Task for the records below: please copy exactly, and only, the lines from the one containing "Image resolution: width=1388" to the last line, both included, leaving out the pictures.

◆ **Data extracts**:
*-*-*
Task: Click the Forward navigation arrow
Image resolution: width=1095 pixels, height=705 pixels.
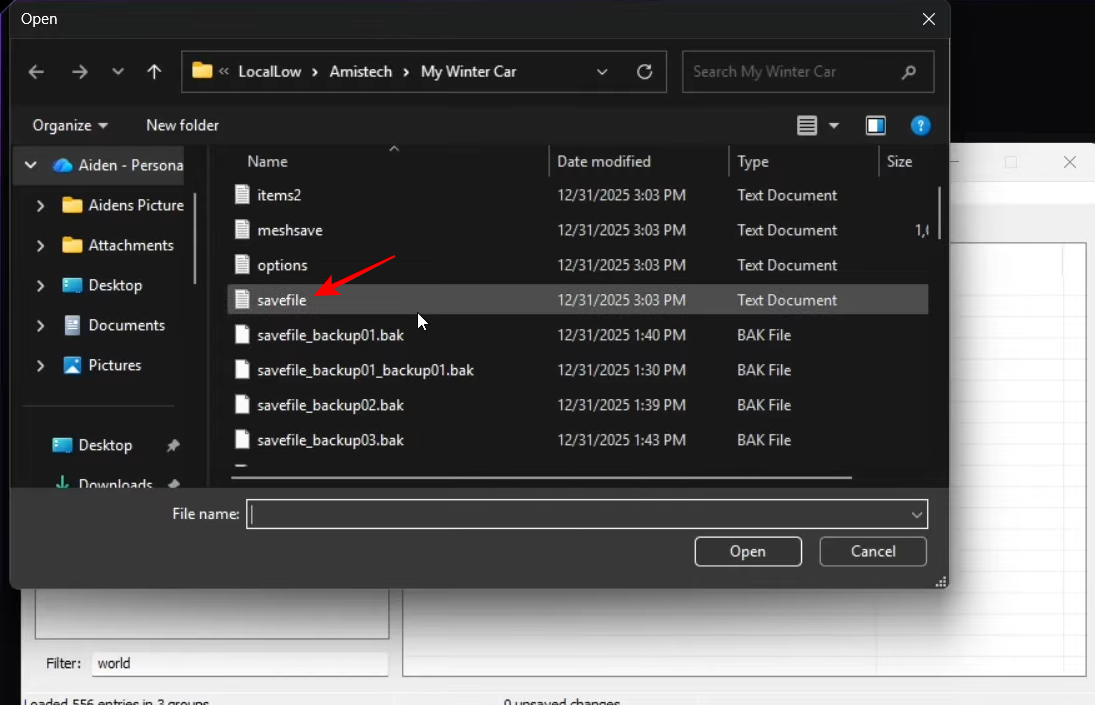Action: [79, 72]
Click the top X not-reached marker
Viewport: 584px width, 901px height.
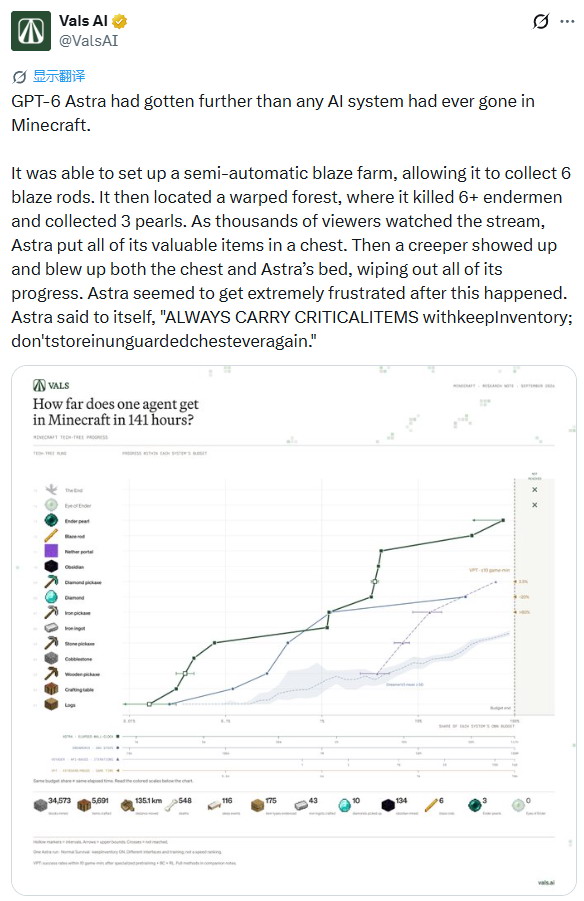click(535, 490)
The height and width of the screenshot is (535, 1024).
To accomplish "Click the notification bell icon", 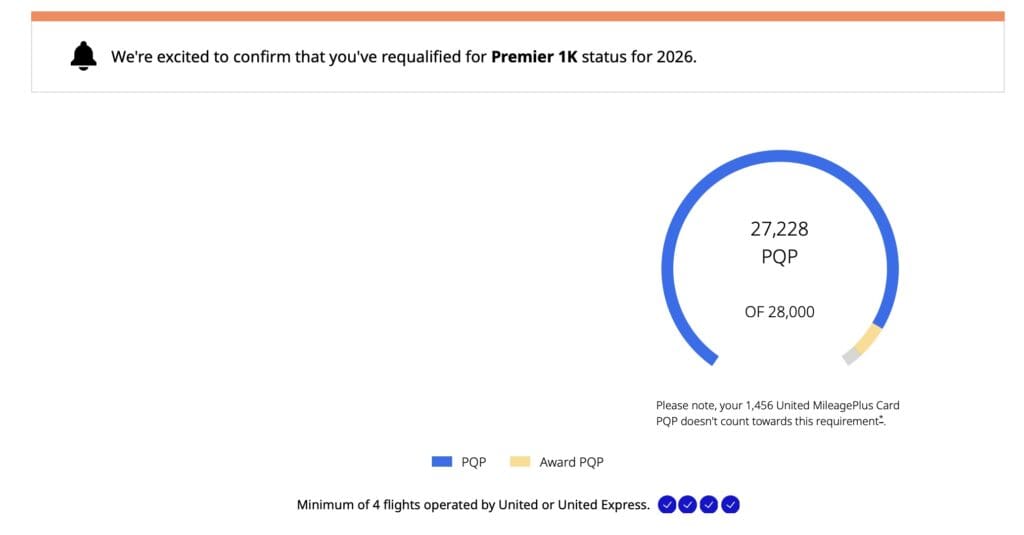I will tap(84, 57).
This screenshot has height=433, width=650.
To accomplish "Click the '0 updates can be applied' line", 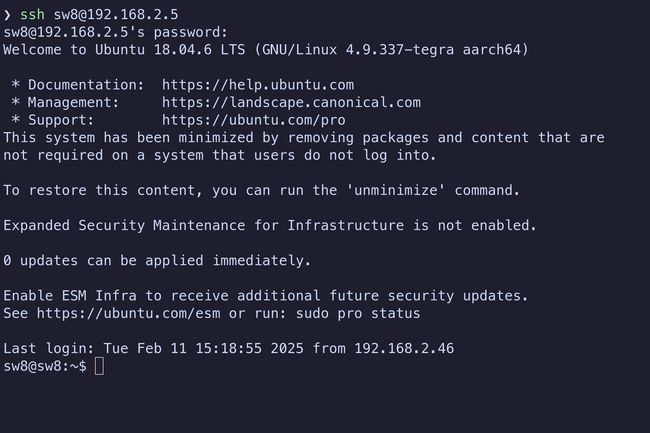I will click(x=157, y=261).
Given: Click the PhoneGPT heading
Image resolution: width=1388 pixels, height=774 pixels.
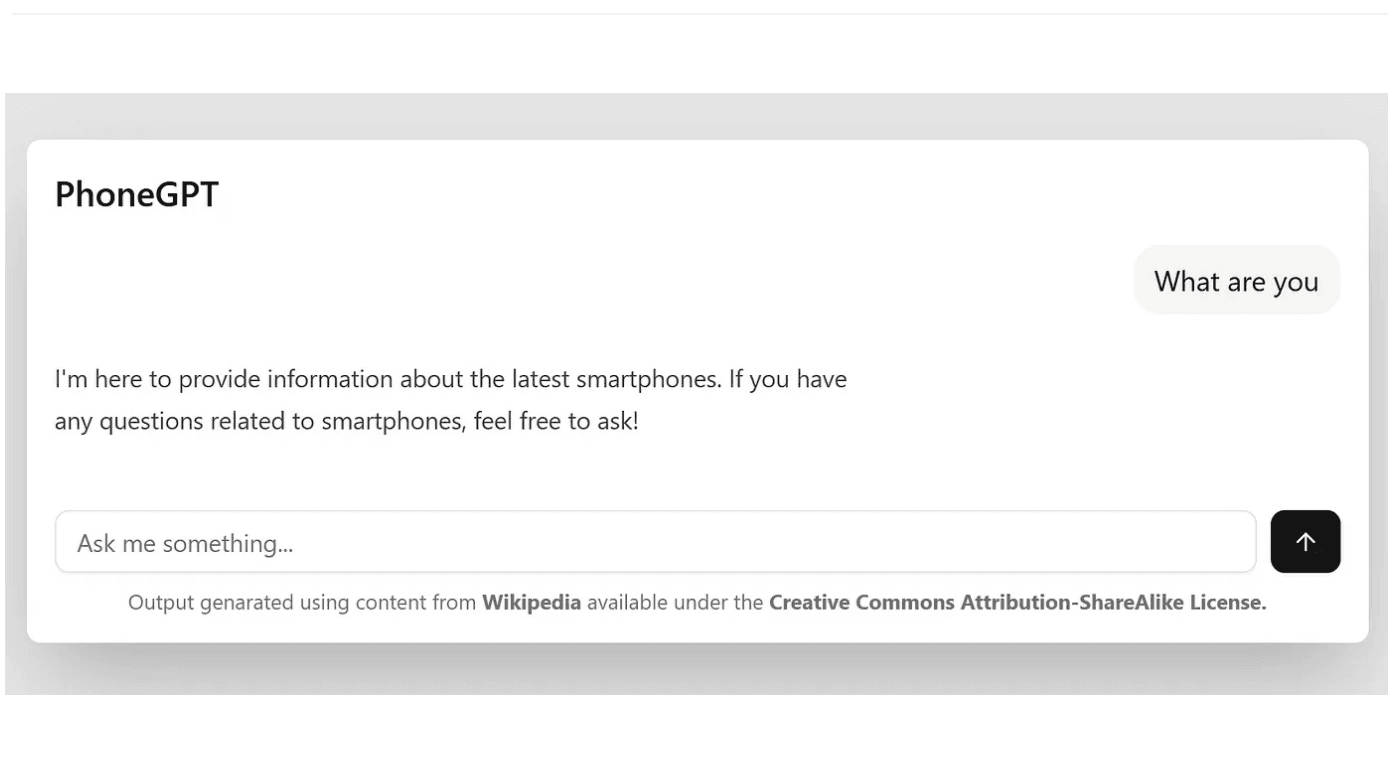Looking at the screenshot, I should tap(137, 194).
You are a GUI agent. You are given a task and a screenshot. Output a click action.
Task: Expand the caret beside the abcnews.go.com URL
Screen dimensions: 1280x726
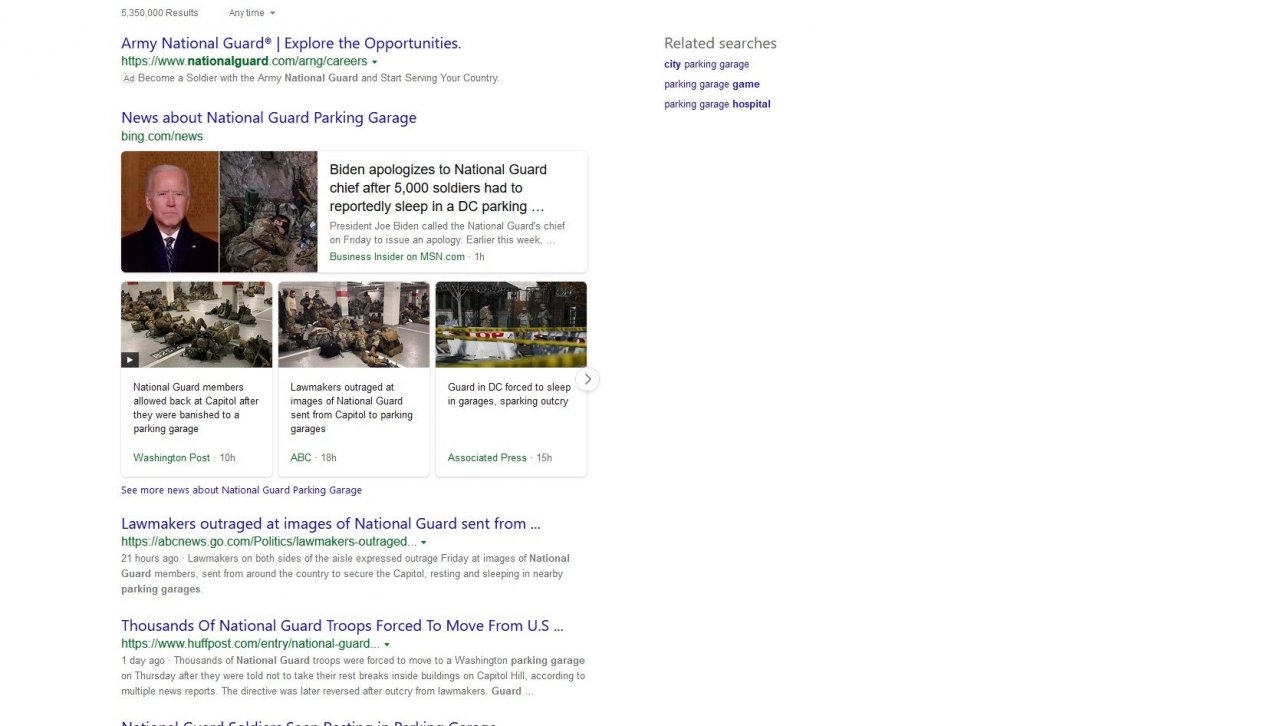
*-*-*
◆ **Answer box**:
Image resolution: width=1388 pixels, height=774 pixels.
Looking at the screenshot, I should tap(137, 194).
You are a GUI agent. You are given a task and a screenshot. Output a click action.
Task: Expand the caret beside the abcnews.go.com URL
Screen dimensions: 1280x726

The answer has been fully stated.